*Excerpt provided:*
::::
Aside from the paper, we will also need to deal with two organizational issues, when to have our regular meeting for the rest of fall semester, and what topics we want to cover (at least decide upon the first topic to cover).  See the previous organizational post for details.

Paper Overview:

This paper presents a new variational algorithm for inference in discrete (binary & non-binary) MRF’s. Recall that the main difficulty in exact inference is in explicitly characterizing the marginal polytope and in exactly computing the conjugate dual. The main contribution of this paper is a new [tighter] outer-bound on the marginal polytope. For the conjugate dual, their algorithm utilizes existing approximations such as the log-determinant and tree-reweighted (TRW) approximations.
::::
*Extracted records:*

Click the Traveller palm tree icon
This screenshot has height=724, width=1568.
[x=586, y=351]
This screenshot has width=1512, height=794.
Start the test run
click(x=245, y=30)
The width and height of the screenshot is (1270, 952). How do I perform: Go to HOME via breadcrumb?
::::
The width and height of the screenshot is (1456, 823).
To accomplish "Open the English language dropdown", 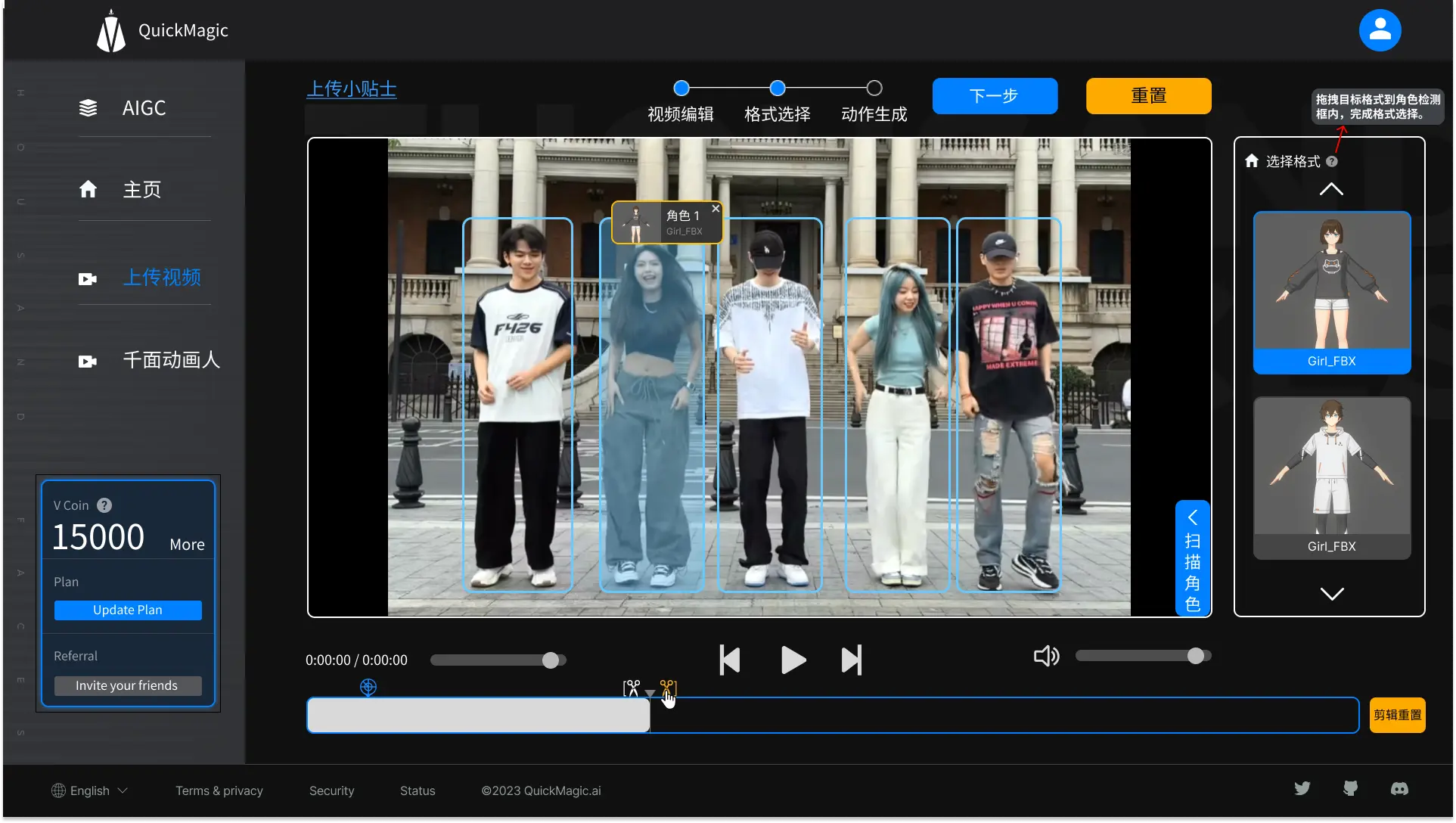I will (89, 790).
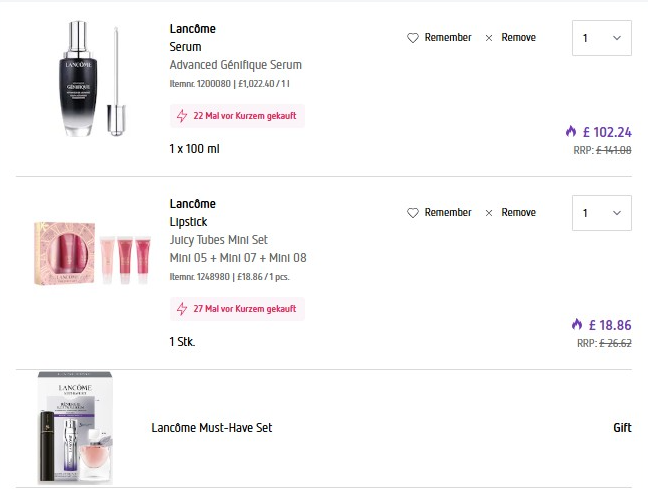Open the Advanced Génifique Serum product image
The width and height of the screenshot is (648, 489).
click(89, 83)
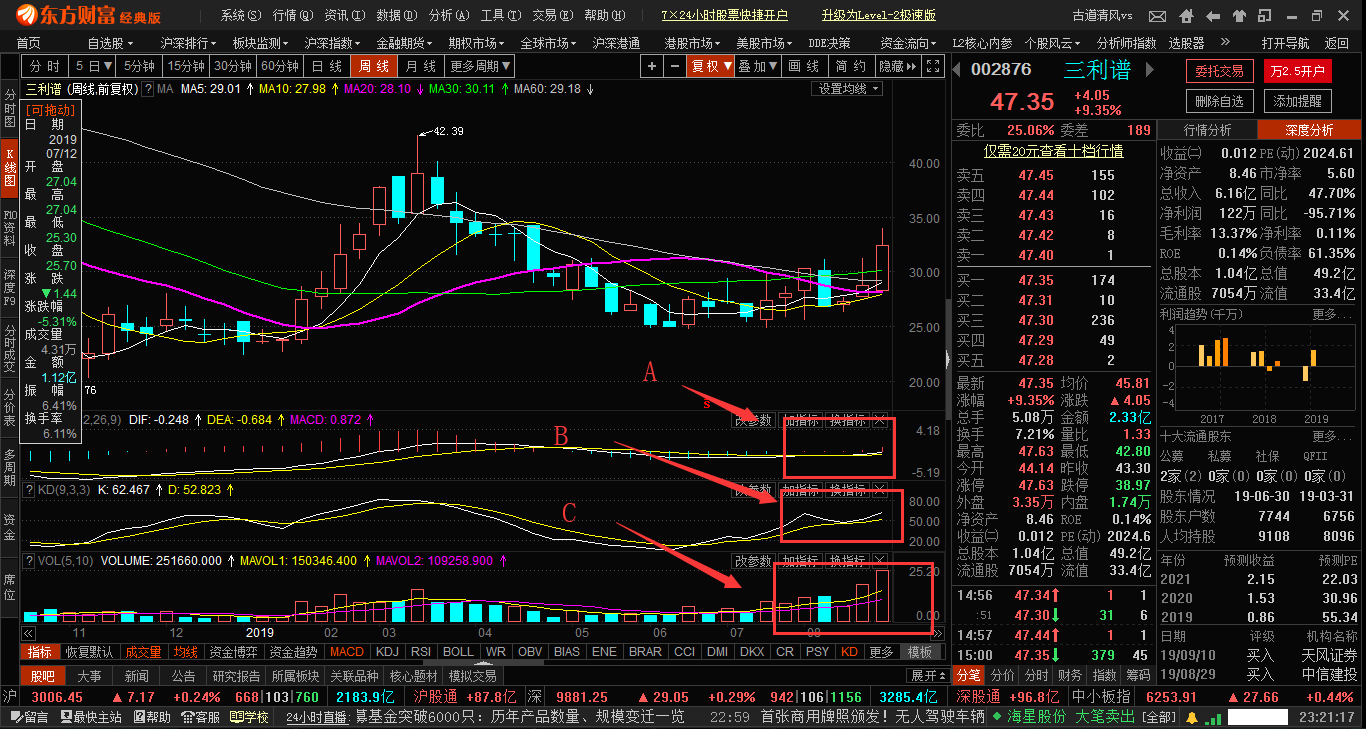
::::
*Requirement 1:* According to the reading-group post, what is the paper's main contribution?
*Requirement 2:* Copy the reading-group post between "Aside from the" and "post for details.", inclusive.
Rely only on the reading-group post.

*Written response 1:* A new, tighter outer bound on the marginal polytope.

*Written response 2:*
Aside from the paper, we will also need to deal with two organizational issues, when to have our regular meeting for the rest of fall semester, and what topics we want to cover (at least decide upon the first topic to cover).  See the previous organizational post for details.